Stated task A:
From the shale drilling passage, list every function of a drilling fluid that it names.
Stated task B:
Output the part of the shale drilling passage between "Shales make up" and "according to conservativestimates.", inclusive, without changing a character.

Selected passage:
^^^^^^^^^^^^^^^^
Shales are fine-grained sedimentary rocks composed of clay, silt and in some cases fine sands. In the hydrocarbon drilling industry and for the purpose of this discussion, shale will be termed as an ill-defined heterogeneous argillaceous material ranging from the relatively weak clay-rich gumbo to highly cemented shaly siltstone, with the common characteristic being of formations with extremely low permeability that contain clay minerals.

Shales make up over 75 percent of drilled formations and cause over 90 percent of wellbore instability problems. The drilling of shale can result in a variety of problems ranging from washout to complete collapse of hole. More typically, drilling problems in shales are experienced as bit bailing, sloughing, or creep. (In)stability in shales is a continuing problem that results in substantial annual expenditure by the petroleum industry -half a billion dollars per year according to conservativestimates.

A drilling fluid system (drilling mud) consists of different solid and fluid components, with different components added to the fluid to improve performance. Main functions of a drilling fluid include the removal of rock material during drilling, imparting hydraulic support to the borehole to ensure stability, providing lubrication to reduce friction between the borehole surface and drillpipe, cooling the drill bit, etc. In the past, oil-based drilling muds (OBM) have been the system of choice for difficult drilling. Their application has been typically justified on the basis of borehole stability, thermal stability, fluid loss, lubricity, etc. As environmental concerns restrict the use of oil-based muds, the petroleum-service industry must provide innovative means to obtain OBM performance without negatively impacting the environment. Water-based drilling fluids (WBM) are attractive replacements from a direct cost viewpoint. But, conventional WBM systems have failed to meet key performance measures met with OBMs, especially while drilling high-angle, extended-reach well trajectories going through water-sensitive shale formations.
^^^^^^^^^^^^^^^^
Data rows:
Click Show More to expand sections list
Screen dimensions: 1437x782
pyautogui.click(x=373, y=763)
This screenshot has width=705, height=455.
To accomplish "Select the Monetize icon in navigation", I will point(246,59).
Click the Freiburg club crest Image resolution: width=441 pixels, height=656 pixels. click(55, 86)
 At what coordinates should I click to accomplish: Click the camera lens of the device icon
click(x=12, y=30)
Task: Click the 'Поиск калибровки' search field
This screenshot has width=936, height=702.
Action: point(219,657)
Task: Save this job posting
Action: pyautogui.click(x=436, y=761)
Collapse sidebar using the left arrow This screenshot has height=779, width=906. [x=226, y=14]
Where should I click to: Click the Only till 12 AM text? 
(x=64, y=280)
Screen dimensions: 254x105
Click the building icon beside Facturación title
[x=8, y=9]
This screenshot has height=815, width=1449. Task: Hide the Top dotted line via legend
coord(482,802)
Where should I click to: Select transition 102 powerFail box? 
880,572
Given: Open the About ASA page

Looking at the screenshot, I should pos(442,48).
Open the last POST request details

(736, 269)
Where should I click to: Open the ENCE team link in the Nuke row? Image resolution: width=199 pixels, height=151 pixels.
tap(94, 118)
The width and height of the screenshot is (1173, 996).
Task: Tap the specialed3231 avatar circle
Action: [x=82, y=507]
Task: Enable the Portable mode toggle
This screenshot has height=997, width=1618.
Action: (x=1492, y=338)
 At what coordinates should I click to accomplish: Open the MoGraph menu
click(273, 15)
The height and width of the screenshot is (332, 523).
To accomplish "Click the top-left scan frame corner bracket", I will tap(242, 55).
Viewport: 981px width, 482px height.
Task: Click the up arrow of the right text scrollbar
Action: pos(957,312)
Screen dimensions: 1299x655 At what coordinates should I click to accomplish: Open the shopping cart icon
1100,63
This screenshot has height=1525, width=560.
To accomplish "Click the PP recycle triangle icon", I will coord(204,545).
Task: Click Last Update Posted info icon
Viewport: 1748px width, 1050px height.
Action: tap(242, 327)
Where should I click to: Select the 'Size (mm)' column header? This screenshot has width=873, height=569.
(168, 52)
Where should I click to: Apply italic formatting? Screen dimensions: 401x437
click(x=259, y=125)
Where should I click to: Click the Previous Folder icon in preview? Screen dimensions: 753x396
^^^^^^^^^^^^^^^^
Task result A:
- Removal of rock material during drilling
- Imparting hydraulic support to the borehole to ensure stability
- Providing lubrication to reduce friction between the borehole surface and drillpipe
- Cooling the drill bit

Task result B:
Shales make up over 75 percent of drilled formations and cause over 90 percent of wellbore instability problems. The drilling of shale can result in a variety of problems ranging from washout to complete collapse of hole. More typically, drilling problems in shales are experienced as bit bailing, sloughing, or creep. (In)stability in shales is a continuing problem that results in substantial annual expenditure by the petroleum industry -half a billion dollars per year according to conservativestimates.